_Task details_
For the material below, return exactly the lines starting at the one holding "Given: Navigate back with the back arrow" and ending at the one holding "The width and", counting both as part of the range.

_Extracted data_
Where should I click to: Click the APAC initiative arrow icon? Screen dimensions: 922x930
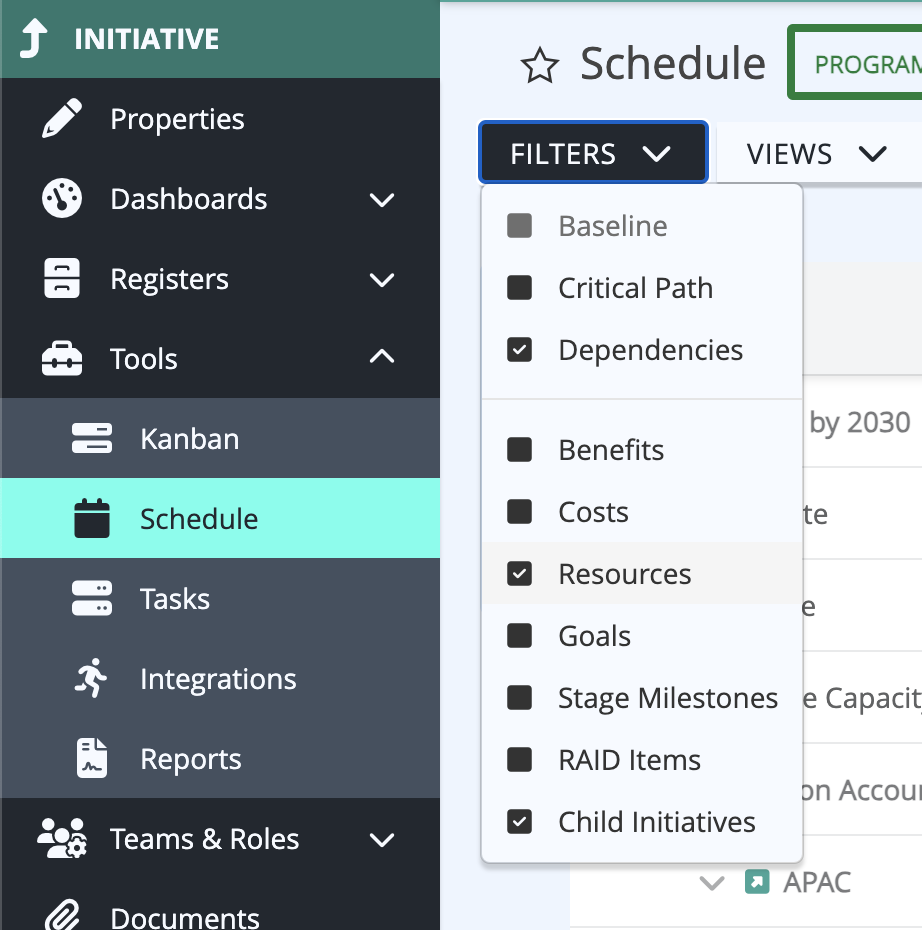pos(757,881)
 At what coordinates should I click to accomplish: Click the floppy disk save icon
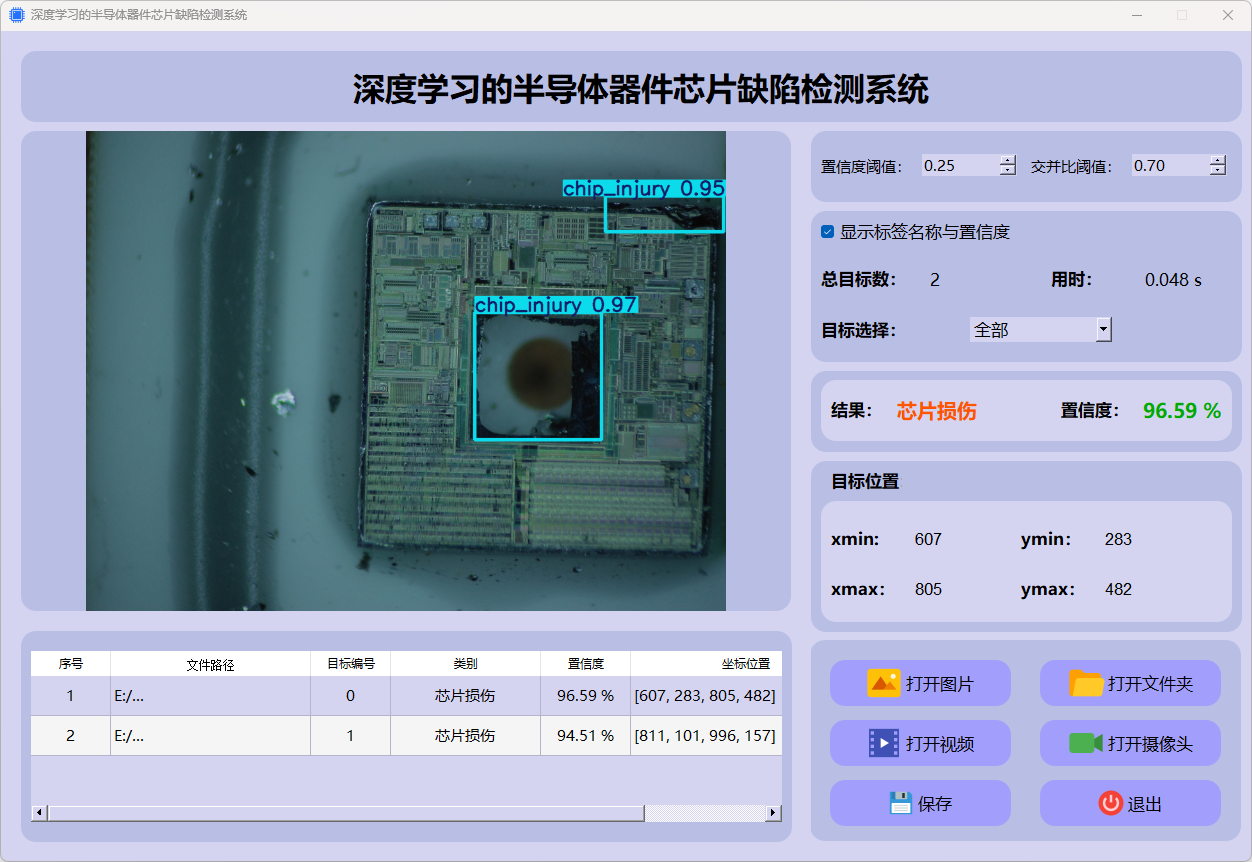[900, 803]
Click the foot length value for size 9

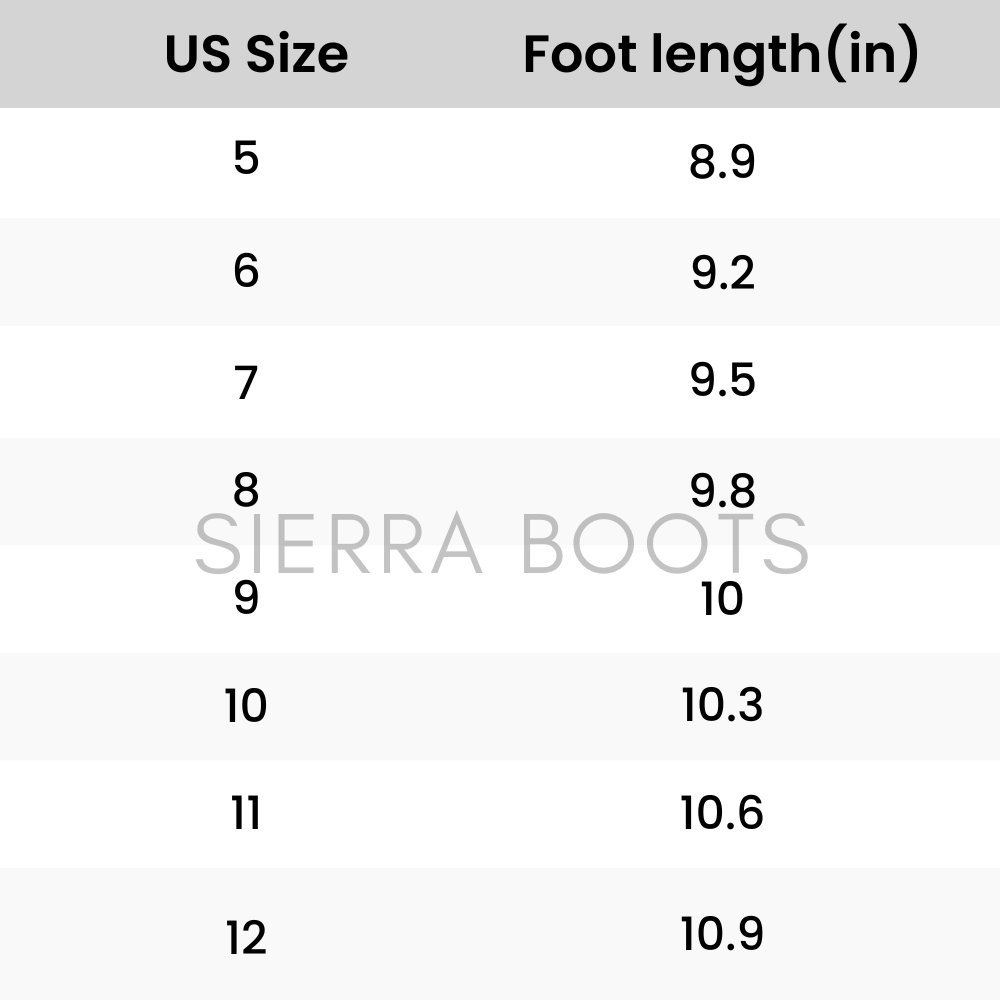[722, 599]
---
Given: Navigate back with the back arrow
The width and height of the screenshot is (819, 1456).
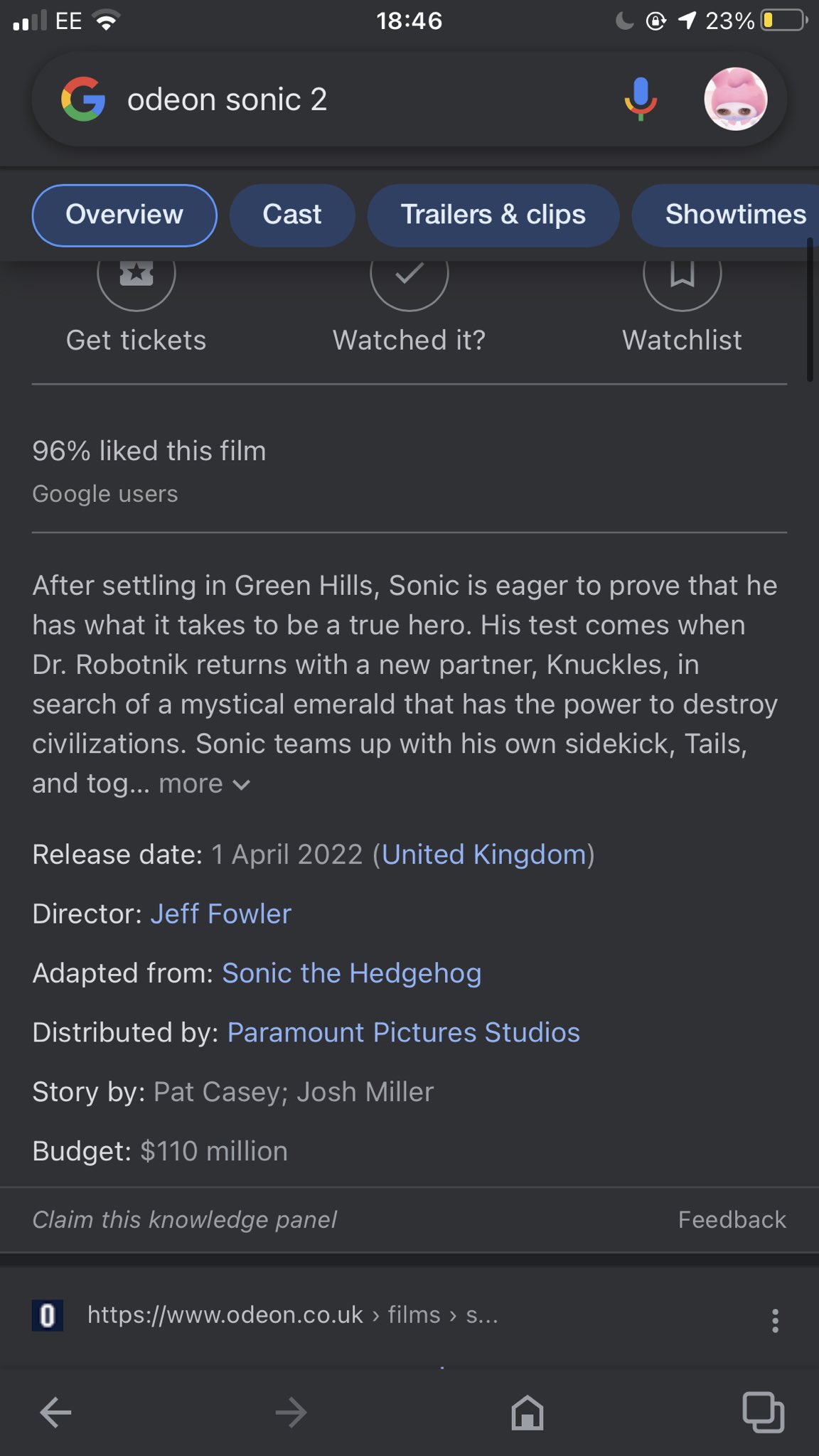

_Answer section_
Given: Navigate back with the back arrow
The width and height of the screenshot is (819, 1456).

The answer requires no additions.